Prout ! « Il est illusoire de penser que la formation [des futurs enseignants] puisse obéir à un schéma immuable dont nous serions seuls capables d’en définir le contenu et les modalités. La société évolue et se transforme, il est donc normal que la formation des enseignants intègre cette évolution. »

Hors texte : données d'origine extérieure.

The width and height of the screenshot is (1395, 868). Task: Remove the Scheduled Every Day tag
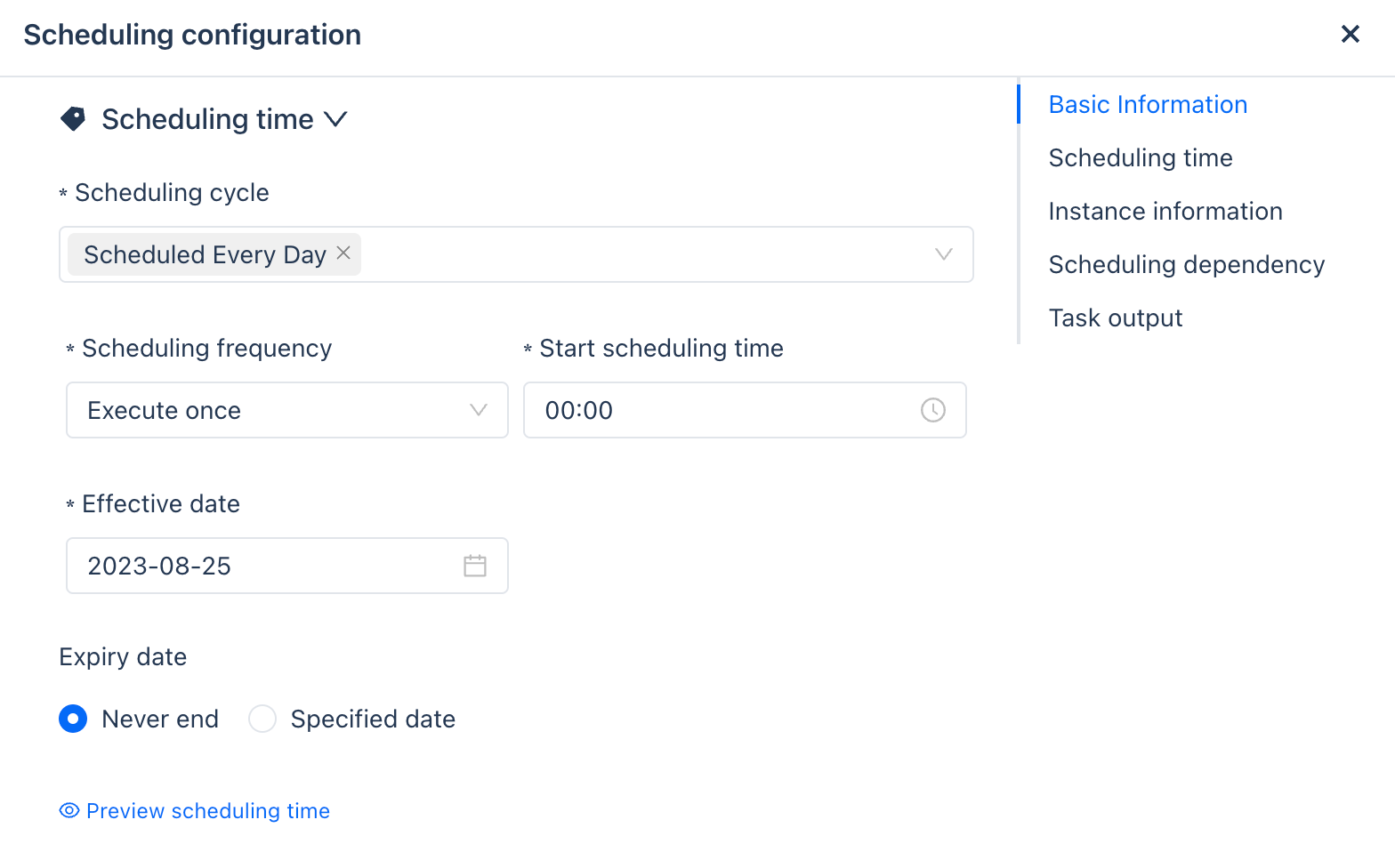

Passons sur la syntaxe résolument approximative de la formulation (mais la société change, la langue probablement aussi). Qu’une formule soit un cliché éculé ne lui confère pas une once de crédibilité supplémentaire. « Intégrer l’évolution sociale », cela signifie-t-il que les équations tournent désormais à l’envers ? Que le règne de Louis XIV a changé de siècle ? Que la bête verticale a moins besoin de culture aujourd’hui qu’hier ? Ou qu’il nous faut impérativement intégrer Powerpoint dans la formation (c’est le cas depuis belle lurette), ou faire cours sur Facebook ? Nous baignons depuis au moins deux siècles dans une culture bourgeoise qui suppose la maîtrise de l’orthographe et de la syntaxe, de vraies capacités scientifiques (3), et une connivence culturelle de chaque instant, appuyée sur une vision exacte de l’histoire (que nous la partagions ou non à l’origine) et des bibliothèques.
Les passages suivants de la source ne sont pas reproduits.